Technically, this application is for "trade dress," which is generally defined as the "total image and overall appearance of a product" and "may include features such as size, shape, color or color combinations, texture, [and] graphics." TMEP 1202.02
; Two Pesos, Inc. v. Taco Cabana, Inc.
, 505 U.S. 763, 764 n.1 (1992). As I've blogged about before
, trade dress can be registered if it is (1) non-functional and (2) inherently distinctive or has acquired distinctiveness in the marketplace.
Generally, trade dress is functional if it is "essential to the use or purpose of the article or if it affects the cost or quality of the article." TMEP 1202.02(a)
; Qualitex Co. v. Jacobson Prods. Co.
, 514 U.S. 159, 165 (1995) (quoting Inwood Labs., Inc. v. Ives Labs., Inc.
, 456 U.S. 844, 850, n.10 (1982)). In considering whether trade dress is functional, the following factors are considered:
- the existence of a utility patent that discloses the utilitarian advantages of the design sought to be registered;
- advertising by the applicant that touts the utilitarian advantages of the design;
- facts pertaining to the availability of alternative designs; and
- facts pertaining to whether the design results from a comparatively simple or inexpensive method of manufacture.
If the trade dress is not functional, it must be inherently distinctive or have acquired distinctiveness in the marketplace. TMEP 1202.02(b)
. In a 2000 Supreme Court case, the Supreme Court stated that trade dress related to product designs (such as this fanny pack), as opposed to trade dress for product packaging, is never inherently distinctive. Wal-Mart Stores, Inc. v Samara Bros.
, 529 U.S. 205, 215 (2000).
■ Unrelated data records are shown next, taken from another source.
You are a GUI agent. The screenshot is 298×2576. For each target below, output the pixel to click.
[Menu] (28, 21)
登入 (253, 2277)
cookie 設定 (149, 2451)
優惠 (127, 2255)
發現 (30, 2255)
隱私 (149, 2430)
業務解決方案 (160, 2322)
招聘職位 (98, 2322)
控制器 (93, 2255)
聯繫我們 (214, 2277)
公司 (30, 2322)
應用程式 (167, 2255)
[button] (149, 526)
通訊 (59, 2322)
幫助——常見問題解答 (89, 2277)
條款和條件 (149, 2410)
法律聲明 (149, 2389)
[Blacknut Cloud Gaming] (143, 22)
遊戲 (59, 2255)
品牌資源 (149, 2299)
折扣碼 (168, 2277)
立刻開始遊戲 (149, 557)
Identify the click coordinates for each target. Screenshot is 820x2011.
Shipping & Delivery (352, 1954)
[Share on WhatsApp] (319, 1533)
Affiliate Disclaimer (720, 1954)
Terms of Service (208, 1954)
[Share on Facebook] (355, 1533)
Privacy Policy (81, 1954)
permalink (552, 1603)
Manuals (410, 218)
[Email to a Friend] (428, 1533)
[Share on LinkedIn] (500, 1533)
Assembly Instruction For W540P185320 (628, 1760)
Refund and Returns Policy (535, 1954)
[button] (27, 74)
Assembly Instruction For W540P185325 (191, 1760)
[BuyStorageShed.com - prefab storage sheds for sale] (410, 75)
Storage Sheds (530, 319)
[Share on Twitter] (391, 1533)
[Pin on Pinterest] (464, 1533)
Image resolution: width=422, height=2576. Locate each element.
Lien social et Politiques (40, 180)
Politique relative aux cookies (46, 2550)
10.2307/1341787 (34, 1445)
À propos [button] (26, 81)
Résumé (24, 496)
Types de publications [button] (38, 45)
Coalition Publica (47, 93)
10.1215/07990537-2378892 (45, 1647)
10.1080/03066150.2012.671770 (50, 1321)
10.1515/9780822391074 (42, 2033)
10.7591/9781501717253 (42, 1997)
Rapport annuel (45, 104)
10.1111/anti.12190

Proving acquired distinctiveness, at least in the product design context, requires a great deal of evidence that shows the product design identifies not only the goods, but the source of those goods. See TMEP 1212 et seq.
In other words, Alexander Wang will need to convince the Trademark Office that when consumers see the "five-zipper and chain design" on a fanny pack, they recognize that fanny pack as an Alexander Wang fanny pack.
What do you think? Is the five-zipper and chain design essential to the use or purpose of the fanny pack? Does it affect cost or quality? Does Alexander Wang tout the utilitarian advantages of five zippers? Are there other alternatives for designing a fanny pack? If the design is not functional, do you recognize Alexander Wang as the designer when you see this fanny pack because of the zipper and chain design?
We'll see what the Trademark Office thinks in approximately three months when this application is assigned to an examining attorney.